Depth 9 + width 512 outperformed wider networks.

Reducing the context window to one‑eighth improved performance.

Increasing the RoPE base from 10 K to 200 K gave additional gains.

Adding label smoothing caused val_bpb to jump to 0.34; the agent immediately reverted the change.

Distributed version

A distributed run on the Hyperspace network used 35 agents to execute 333 experiments in one night.

Extending to a multi‑agent research pipeline

Building on the Autoresearch loop, a three‑layer architecture was created on top of OpenClaw:

Feishu message → OpenClaw Gateway
    ↓
main agent (depth‑0, generalist) – parses request → sessions_spawn → review lead
    ↓
review lead (depth‑1, research orchestrator) – phases:
  Phase 1: sessions_spawn → search expert (GitHub API, Tavily, Hacker News, Papers with Code) → candidates.csv (engineer‑score 1‑5)
  Phase 2: filter score≥4 → analysis expert → notes/[id].md (source URL) → matrix.csv (comparison scores)
  Phase 3: coverage check → back to Phase 1 if gaps remain
  Phase 4: read review‑writer/SKILL.md → write review.md
  Phase 5: read research‑vault/SKILL.md → persist to Obsidian
  Phase 6: report to user → Feishu reply + TL;DR

Design decisions

Three‑layer separation keeps the main agent generic; the review lead encapsulates all research‑orchestration logic in AGENTS.md, avoiding a monolithic context.

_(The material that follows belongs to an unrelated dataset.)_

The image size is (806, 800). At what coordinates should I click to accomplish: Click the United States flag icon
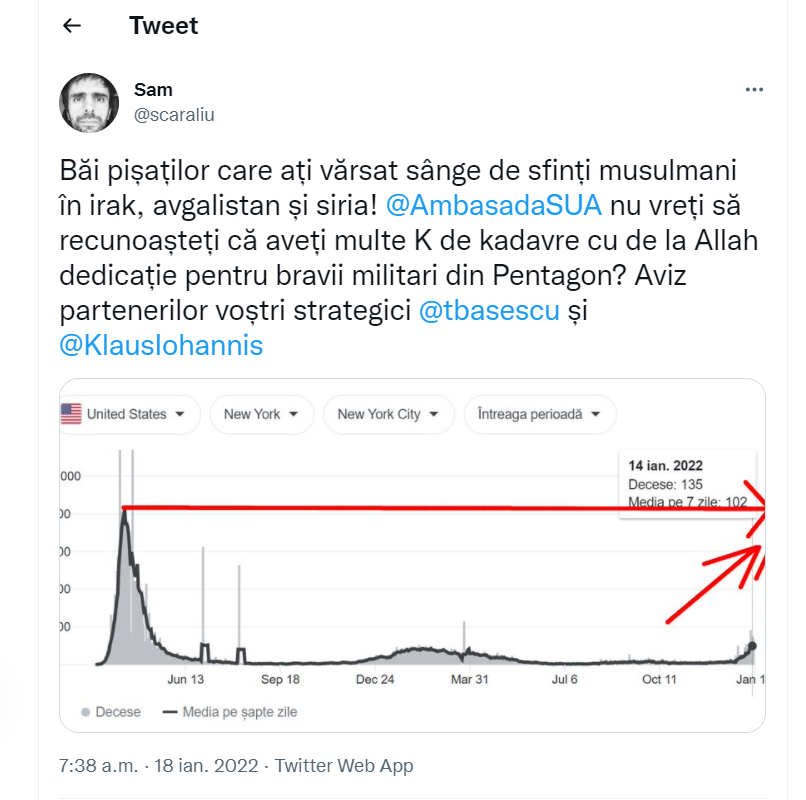click(x=71, y=414)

SKILL.md stores procedural handbooks for each worker (search or analysis). Workers receive a task argument such as “read /clawd/skills/paper‑scout/SKILL.md”. Updating SKILL.md instantly changes the behavior of all subsequent calls without modifying the spawn commands.

The scoring system is engineering‑oriented (1‑5), giving higher weight to “can be used” projects than to citation counts.

Pitfalls and fixes

Replacing the controller model with a domestic LLM caused the pipeline to stop spawning sessions because the model treated the sessions_spawn block in AGENTS.md as plain text rather than an executable command. The issue was resolved by using a model with strong instruction‑following ability (Claude Opus 4.6) for the controller, while cheaper models can run the worker agents.

Final report format

## TL;DR          ← 3‑5 sentence summary
## Technical Overview
## Comparison Table
## Detailed Analysis per Option
## Technology Trends
## Implementation Advice (Java‑engineer perspective)
## References

Observed benefits and remaining issues

Higher information density; no need to manually browse multiple platforms.

Effective noise filtering.

Discovery of high‑quality projects that would otherwise be missed.

Occasional link‑verification failures due to network problems.

Chinese‑language comprehension slightly weaker than English.